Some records
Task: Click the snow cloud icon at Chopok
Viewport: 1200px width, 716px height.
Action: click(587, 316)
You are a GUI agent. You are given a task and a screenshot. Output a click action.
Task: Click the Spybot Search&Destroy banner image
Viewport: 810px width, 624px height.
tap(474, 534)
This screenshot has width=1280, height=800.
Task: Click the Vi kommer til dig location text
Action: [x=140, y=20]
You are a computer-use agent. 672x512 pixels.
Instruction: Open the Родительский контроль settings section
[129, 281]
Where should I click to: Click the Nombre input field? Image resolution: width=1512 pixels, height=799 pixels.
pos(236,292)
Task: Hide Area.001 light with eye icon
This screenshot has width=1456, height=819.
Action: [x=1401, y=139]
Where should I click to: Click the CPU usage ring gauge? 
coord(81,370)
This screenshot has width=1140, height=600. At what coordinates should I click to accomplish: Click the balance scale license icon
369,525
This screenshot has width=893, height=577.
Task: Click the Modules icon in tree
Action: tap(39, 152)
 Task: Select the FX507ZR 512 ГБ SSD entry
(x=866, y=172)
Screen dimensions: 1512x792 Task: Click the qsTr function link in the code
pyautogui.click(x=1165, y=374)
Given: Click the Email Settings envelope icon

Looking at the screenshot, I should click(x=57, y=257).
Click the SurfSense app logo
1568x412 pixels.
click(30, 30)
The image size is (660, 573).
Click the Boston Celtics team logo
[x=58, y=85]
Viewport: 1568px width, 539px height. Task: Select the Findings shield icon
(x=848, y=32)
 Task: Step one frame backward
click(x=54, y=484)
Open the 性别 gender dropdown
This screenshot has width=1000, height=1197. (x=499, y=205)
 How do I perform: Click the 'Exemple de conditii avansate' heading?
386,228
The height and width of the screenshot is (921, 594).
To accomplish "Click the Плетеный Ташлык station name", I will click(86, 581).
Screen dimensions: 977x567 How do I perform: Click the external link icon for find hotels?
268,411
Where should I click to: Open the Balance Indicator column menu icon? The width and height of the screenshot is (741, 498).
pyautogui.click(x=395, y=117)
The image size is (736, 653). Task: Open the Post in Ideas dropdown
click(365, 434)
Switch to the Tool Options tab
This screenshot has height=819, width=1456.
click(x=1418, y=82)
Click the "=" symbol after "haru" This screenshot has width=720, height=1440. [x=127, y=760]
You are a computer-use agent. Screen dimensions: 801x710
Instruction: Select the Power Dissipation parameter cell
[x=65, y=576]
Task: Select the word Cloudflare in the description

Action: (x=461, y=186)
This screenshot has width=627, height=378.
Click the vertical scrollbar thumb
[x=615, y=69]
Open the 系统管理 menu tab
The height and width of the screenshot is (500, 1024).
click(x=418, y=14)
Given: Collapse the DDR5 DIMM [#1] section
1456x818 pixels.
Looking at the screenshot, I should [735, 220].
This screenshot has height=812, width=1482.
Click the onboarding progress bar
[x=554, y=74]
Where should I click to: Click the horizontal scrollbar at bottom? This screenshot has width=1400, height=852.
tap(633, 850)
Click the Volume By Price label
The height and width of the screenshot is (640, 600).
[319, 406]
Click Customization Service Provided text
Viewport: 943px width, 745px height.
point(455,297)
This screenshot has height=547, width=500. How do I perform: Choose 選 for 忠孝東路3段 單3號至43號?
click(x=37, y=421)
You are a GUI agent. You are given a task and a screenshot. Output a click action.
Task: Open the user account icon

[TASK BRIEF]
Copy the listing above line for line, from its first line through the line that contains "pos(236,292)", including both of those lines.

[TASK RESPONSE]
Task: Click the snow cloud icon at Chopok
Viewport: 1200px width, 716px height.
Action: click(587, 316)
You are a GUI agent. You are given a task and a screenshot. Output a click action.
Task: Click the Spybot Search&Destroy banner image
Viewport: 810px width, 624px height.
tap(474, 534)
This screenshot has width=1280, height=800.
Task: Click the Vi kommer til dig location text
Action: [x=140, y=20]
You are a computer-use agent. 672x512 pixels.
Instruction: Open the Родительский контроль settings section
[129, 281]
Where should I click to: Click the Nombre input field? Image resolution: width=1512 pixels, height=799 pixels.
pos(236,292)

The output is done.